● WHAT YOU WILL DO
Each line below that holds the word "sidebar" counts toward the answer; reply with the total number only.

[Stored items]
******************************
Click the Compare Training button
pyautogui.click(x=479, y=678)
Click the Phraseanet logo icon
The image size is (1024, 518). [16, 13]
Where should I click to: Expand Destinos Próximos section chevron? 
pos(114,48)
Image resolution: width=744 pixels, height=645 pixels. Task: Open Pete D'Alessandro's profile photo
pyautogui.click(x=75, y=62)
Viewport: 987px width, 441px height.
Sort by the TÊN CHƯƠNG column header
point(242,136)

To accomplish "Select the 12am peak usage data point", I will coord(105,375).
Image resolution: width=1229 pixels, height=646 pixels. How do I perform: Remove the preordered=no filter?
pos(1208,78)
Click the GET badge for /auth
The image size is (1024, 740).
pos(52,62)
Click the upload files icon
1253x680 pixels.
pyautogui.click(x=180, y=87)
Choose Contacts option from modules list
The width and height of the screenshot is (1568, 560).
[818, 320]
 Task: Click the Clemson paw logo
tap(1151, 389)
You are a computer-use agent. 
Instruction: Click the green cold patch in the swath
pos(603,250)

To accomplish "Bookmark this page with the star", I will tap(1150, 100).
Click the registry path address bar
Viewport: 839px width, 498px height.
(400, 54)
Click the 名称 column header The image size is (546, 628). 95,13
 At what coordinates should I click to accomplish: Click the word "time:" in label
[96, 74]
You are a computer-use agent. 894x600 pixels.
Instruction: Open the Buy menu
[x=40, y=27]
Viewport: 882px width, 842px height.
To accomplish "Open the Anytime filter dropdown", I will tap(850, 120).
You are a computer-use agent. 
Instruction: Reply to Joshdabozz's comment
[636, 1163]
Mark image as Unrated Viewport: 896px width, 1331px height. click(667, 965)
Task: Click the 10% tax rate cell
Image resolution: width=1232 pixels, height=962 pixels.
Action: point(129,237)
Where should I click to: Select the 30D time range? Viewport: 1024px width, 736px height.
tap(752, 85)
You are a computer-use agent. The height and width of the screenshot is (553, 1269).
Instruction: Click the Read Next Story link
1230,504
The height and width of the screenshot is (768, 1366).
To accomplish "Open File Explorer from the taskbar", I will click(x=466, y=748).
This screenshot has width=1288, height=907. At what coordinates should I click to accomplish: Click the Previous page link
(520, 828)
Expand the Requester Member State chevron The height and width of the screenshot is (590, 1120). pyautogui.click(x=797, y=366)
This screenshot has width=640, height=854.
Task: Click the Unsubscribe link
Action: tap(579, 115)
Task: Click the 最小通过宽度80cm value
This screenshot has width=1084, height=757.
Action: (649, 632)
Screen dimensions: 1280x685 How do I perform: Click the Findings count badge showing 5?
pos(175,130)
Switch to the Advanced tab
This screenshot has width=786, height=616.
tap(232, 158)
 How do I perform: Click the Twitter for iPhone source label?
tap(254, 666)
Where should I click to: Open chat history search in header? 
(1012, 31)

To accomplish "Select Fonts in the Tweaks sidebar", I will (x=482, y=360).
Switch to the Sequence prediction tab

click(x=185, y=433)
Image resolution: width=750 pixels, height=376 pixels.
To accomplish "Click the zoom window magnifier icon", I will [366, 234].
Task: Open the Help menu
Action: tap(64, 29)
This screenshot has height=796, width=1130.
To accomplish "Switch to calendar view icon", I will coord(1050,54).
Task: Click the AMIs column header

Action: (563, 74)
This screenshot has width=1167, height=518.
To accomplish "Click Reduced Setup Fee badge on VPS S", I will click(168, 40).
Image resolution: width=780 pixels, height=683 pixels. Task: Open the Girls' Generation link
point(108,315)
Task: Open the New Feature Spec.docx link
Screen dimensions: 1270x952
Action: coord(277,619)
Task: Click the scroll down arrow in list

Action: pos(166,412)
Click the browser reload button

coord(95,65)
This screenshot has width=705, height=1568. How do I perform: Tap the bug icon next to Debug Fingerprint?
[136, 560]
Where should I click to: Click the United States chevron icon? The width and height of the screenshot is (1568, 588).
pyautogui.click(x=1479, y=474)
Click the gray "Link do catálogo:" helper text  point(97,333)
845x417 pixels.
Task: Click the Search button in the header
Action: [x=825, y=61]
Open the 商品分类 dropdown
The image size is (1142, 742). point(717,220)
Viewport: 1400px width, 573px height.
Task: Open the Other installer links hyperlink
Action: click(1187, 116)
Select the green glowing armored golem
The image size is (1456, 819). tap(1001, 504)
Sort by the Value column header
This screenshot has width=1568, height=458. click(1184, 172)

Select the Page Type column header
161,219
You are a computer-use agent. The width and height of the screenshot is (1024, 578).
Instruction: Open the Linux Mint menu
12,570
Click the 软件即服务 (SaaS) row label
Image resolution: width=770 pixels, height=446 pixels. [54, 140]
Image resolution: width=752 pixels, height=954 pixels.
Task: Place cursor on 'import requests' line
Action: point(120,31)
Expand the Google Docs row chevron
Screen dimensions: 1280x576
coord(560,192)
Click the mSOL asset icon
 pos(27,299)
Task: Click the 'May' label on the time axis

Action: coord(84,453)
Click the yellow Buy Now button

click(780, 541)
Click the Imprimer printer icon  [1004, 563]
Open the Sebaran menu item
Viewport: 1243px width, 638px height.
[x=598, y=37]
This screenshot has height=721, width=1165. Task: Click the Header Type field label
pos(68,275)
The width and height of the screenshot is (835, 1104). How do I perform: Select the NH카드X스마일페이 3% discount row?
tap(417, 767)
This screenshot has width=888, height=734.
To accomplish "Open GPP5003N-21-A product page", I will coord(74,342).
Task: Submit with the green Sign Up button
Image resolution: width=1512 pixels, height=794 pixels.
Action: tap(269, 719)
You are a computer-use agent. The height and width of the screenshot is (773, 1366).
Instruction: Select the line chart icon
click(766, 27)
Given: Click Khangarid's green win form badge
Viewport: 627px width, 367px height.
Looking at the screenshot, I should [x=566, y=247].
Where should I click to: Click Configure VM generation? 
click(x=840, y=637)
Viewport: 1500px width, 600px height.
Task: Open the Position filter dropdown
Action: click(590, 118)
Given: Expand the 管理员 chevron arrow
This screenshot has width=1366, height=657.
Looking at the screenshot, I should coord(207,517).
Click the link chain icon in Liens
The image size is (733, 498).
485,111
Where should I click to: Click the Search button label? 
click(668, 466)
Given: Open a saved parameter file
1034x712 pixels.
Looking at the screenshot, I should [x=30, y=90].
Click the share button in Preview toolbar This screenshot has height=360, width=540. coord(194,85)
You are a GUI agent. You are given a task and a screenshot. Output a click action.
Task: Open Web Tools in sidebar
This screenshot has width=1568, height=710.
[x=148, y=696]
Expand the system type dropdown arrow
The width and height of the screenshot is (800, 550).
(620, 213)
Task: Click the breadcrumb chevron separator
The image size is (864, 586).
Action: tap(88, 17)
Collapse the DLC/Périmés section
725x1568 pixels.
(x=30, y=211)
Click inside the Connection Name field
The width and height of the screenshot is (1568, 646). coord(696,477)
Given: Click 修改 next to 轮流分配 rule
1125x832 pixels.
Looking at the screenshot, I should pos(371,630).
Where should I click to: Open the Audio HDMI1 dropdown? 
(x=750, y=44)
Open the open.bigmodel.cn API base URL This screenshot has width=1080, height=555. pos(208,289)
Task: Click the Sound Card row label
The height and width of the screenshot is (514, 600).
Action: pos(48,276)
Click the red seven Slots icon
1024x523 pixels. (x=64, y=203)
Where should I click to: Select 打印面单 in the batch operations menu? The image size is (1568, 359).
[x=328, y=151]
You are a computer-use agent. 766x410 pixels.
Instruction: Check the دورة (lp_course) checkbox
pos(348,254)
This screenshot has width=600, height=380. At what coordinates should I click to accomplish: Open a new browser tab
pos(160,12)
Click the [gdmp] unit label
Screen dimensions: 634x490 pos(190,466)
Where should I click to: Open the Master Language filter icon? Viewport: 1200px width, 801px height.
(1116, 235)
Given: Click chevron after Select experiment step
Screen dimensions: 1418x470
******************************
● EXERCISE RESULT
2